Supplied records:
++++++++++

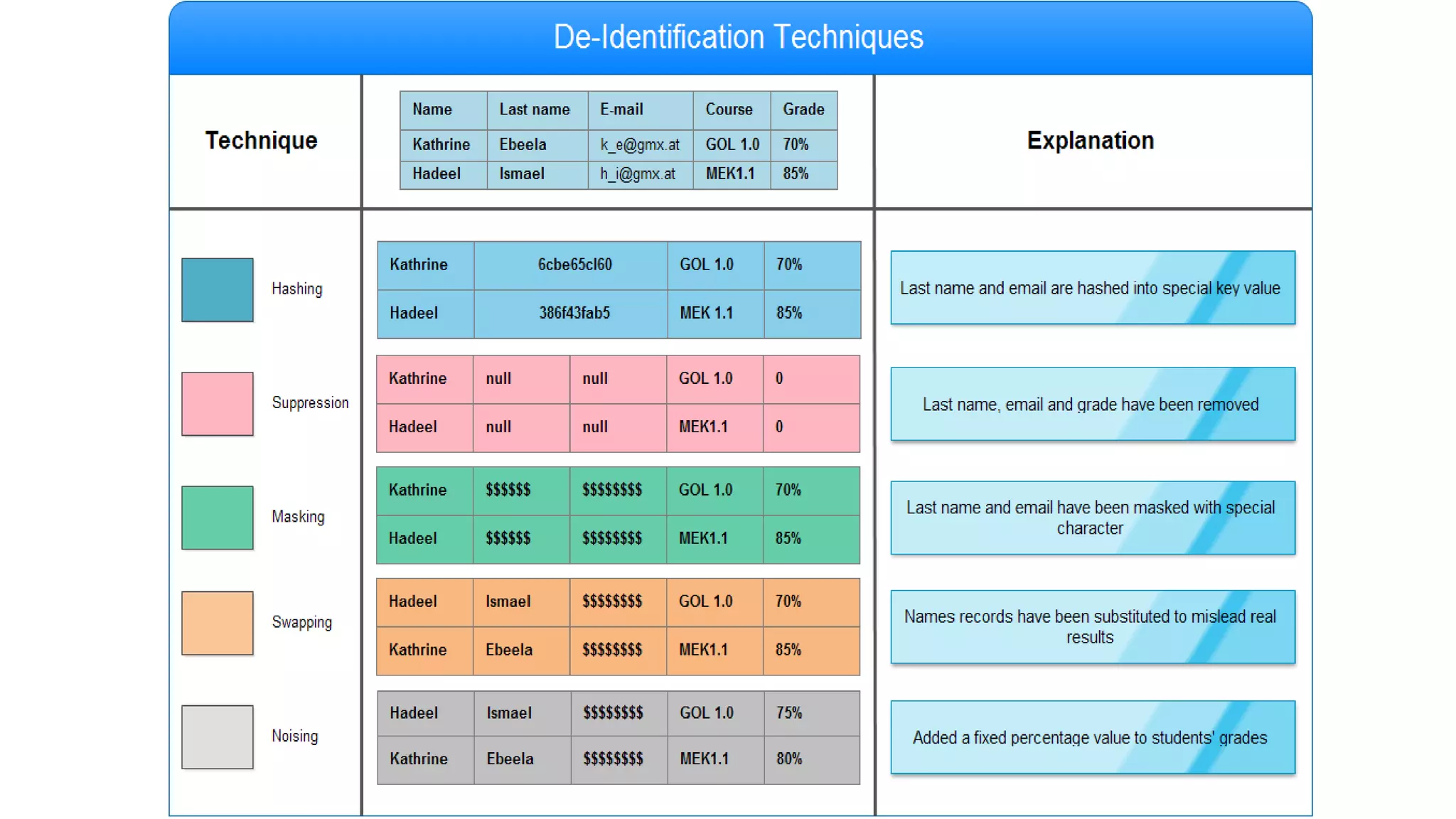Click the Swapping label text
This screenshot has width=1456, height=819.
(301, 622)
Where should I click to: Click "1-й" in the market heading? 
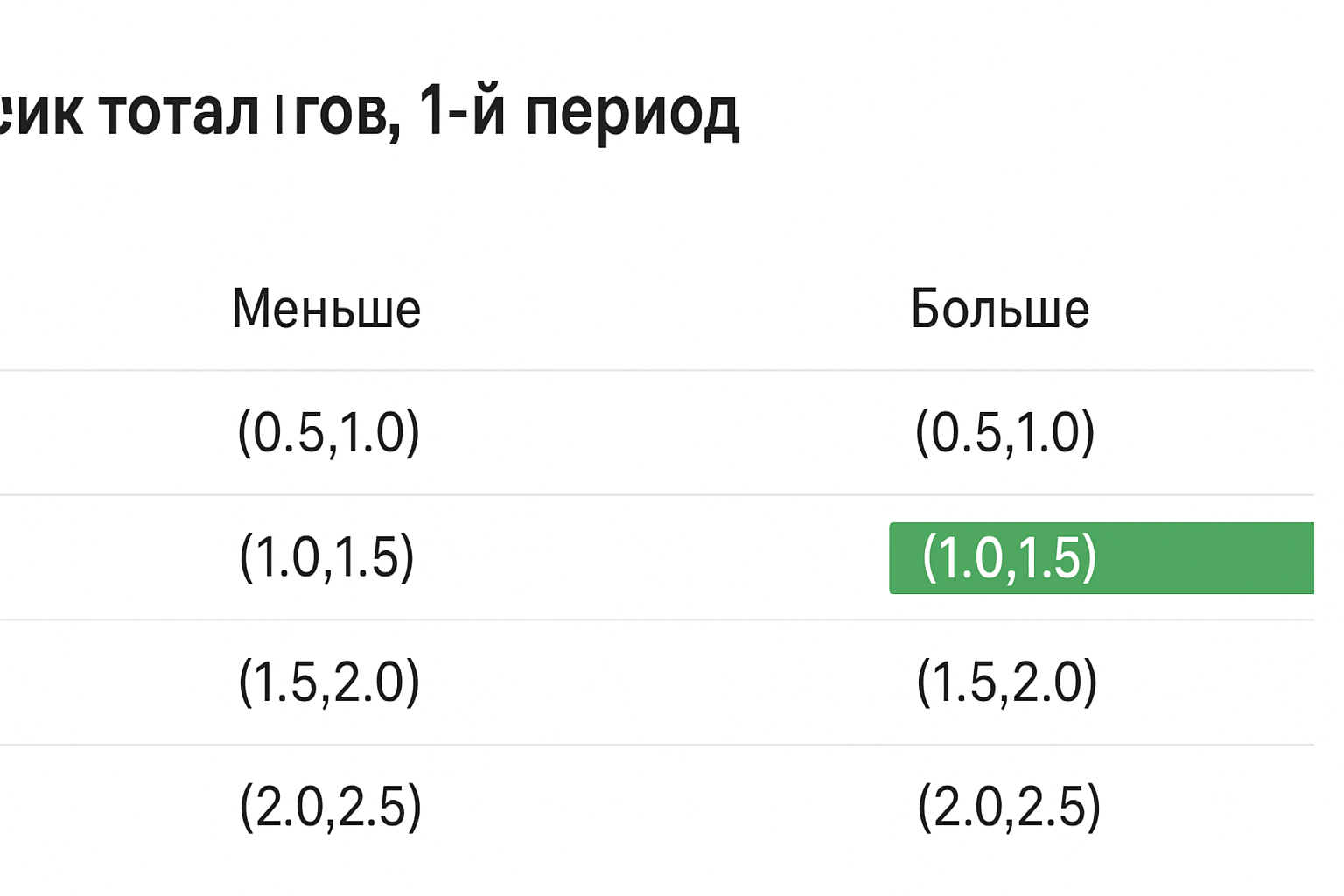(x=462, y=112)
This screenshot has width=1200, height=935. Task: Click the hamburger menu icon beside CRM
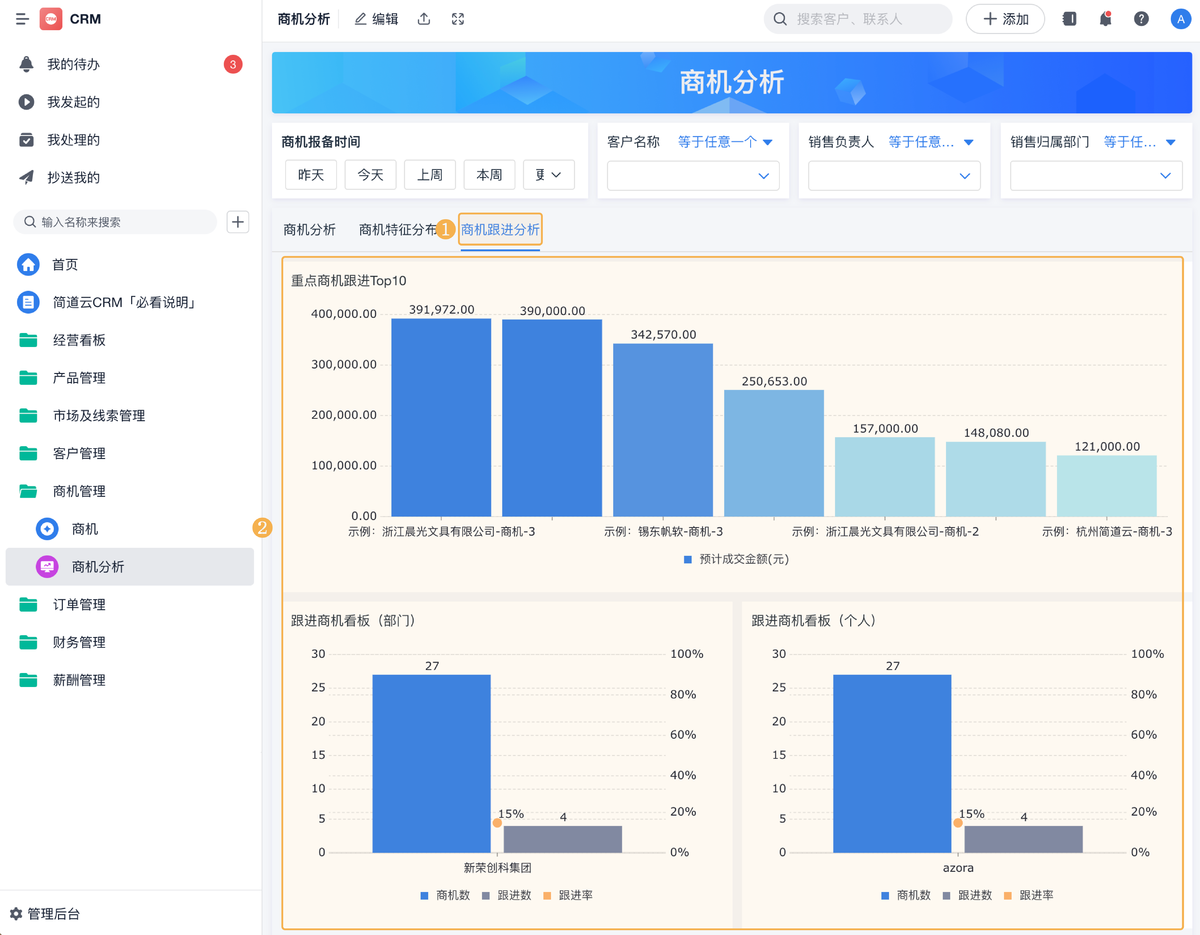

++++++++++

Short problem: Output the listing lines from the one containing "Where should I" through the end of the listing, reproducing them verbatim and including both ends, but leave out the pictures.

Reply to the task:
Where should I click to: Click "1-й" in the market heading? 
(x=462, y=112)
This screenshot has width=1200, height=935. Task: Click the hamburger menu icon beside CRM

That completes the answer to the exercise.